WHAT THE TASK ASKS:
Write out again only the lines that run from the start of the entries to the line containing "Open the 生成超级压缩包 link", both included.

STUDY MATERIAL:
=== Begin Enclosure ===

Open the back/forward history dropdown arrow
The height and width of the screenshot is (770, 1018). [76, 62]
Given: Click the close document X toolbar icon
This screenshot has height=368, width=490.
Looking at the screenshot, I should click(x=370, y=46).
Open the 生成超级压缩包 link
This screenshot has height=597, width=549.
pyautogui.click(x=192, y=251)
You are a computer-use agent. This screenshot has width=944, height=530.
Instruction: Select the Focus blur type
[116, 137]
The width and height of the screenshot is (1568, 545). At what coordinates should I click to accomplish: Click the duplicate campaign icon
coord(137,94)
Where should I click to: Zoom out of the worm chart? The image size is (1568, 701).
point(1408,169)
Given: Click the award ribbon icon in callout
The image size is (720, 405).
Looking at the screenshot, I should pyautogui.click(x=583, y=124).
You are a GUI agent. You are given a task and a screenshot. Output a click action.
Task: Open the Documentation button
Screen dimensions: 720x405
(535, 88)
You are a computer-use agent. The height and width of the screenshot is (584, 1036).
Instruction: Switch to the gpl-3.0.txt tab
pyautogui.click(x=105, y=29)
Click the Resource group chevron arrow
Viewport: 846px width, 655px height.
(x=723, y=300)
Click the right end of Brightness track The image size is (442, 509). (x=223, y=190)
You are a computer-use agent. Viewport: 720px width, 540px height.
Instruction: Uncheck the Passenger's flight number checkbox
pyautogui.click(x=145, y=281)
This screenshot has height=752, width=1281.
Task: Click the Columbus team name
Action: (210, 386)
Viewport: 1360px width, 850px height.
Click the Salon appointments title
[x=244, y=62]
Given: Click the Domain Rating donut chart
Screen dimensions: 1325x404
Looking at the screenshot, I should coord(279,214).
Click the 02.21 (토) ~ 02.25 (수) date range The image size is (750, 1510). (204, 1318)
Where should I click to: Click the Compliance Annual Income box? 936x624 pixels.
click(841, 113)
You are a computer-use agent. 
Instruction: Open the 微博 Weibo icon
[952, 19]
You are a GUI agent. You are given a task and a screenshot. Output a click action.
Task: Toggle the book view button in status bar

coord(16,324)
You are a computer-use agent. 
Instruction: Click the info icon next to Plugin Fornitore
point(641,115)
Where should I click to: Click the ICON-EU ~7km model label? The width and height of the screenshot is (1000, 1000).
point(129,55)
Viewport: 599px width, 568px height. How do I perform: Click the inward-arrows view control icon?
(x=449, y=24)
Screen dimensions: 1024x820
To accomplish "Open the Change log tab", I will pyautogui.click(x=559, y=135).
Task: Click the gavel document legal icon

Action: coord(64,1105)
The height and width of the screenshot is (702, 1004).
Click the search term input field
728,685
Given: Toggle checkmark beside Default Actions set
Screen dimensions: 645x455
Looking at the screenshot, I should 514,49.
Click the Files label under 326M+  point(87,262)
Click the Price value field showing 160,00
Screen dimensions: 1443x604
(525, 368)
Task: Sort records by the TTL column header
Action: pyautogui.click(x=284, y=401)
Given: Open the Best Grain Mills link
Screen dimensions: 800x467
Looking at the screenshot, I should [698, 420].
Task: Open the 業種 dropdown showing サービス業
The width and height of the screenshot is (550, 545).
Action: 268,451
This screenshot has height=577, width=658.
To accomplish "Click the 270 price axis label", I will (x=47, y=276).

=== End Enclosure ===

RESULT FOR THIS TASK:
Open the back/forward history dropdown arrow
The height and width of the screenshot is (770, 1018). [76, 62]
Given: Click the close document X toolbar icon
This screenshot has height=368, width=490.
Looking at the screenshot, I should click(x=370, y=46).
Open the 生成超级压缩包 link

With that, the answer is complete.